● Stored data
******

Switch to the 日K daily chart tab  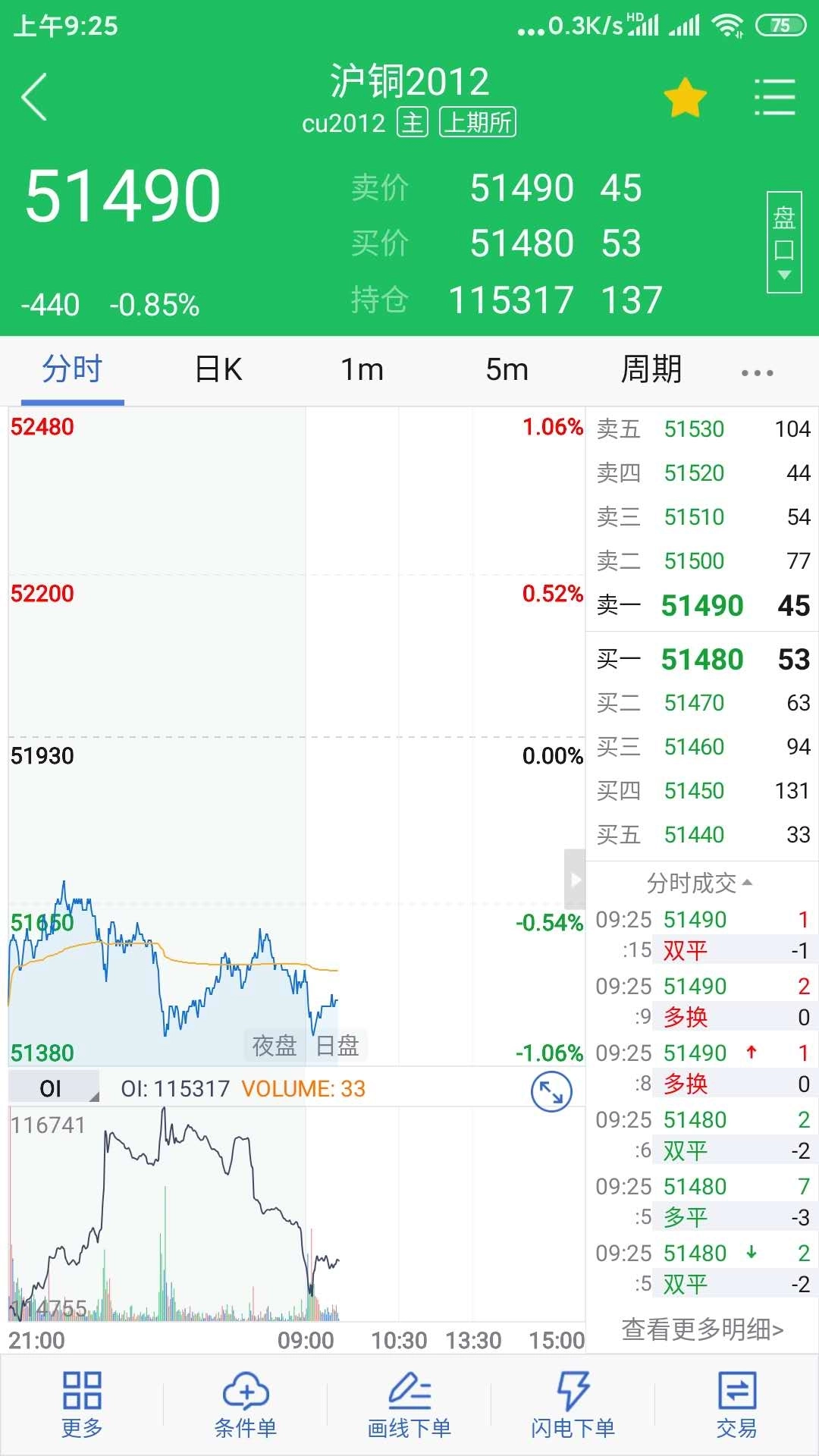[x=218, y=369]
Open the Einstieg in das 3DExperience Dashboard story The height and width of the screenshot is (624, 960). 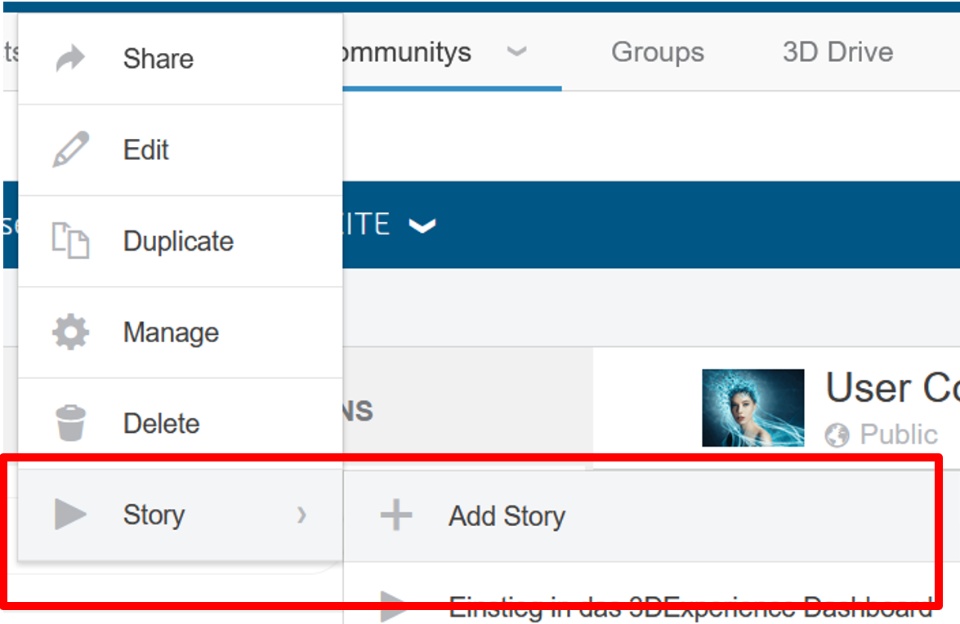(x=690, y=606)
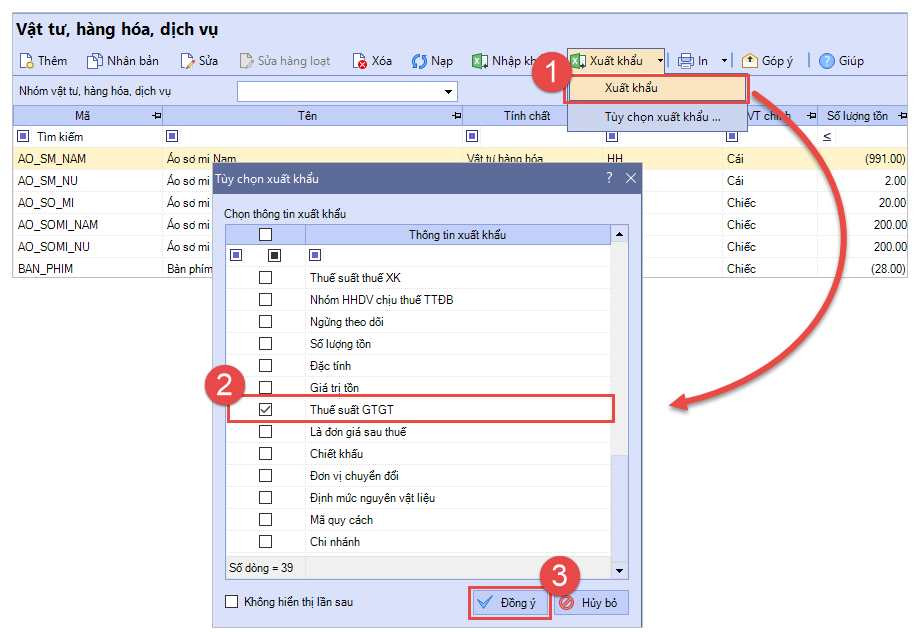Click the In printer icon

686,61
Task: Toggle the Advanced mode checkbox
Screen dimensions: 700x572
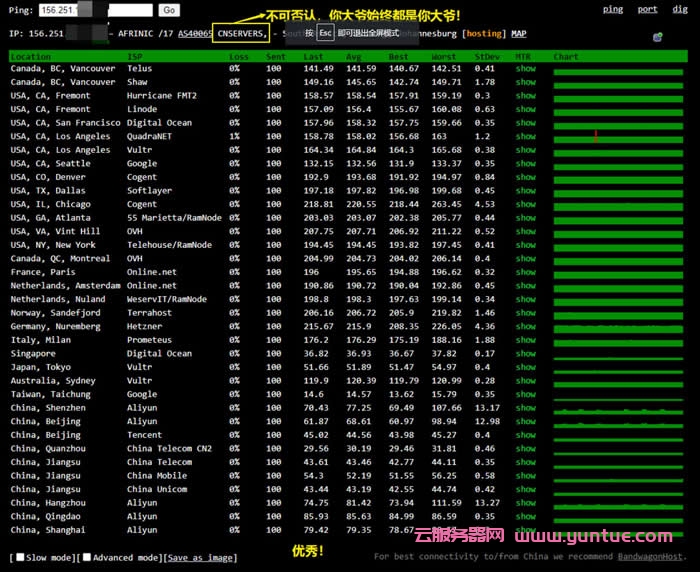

******

● Exercise objective
Nothing but the lines from the one containing "Task: Toggle the Advanced mode checkbox" through the last line of the records should appear in the copy, exactly as written and without pictures.

● Exercise output
Task: Toggle the Advanced mode checkbox
Screen dimensions: 700x572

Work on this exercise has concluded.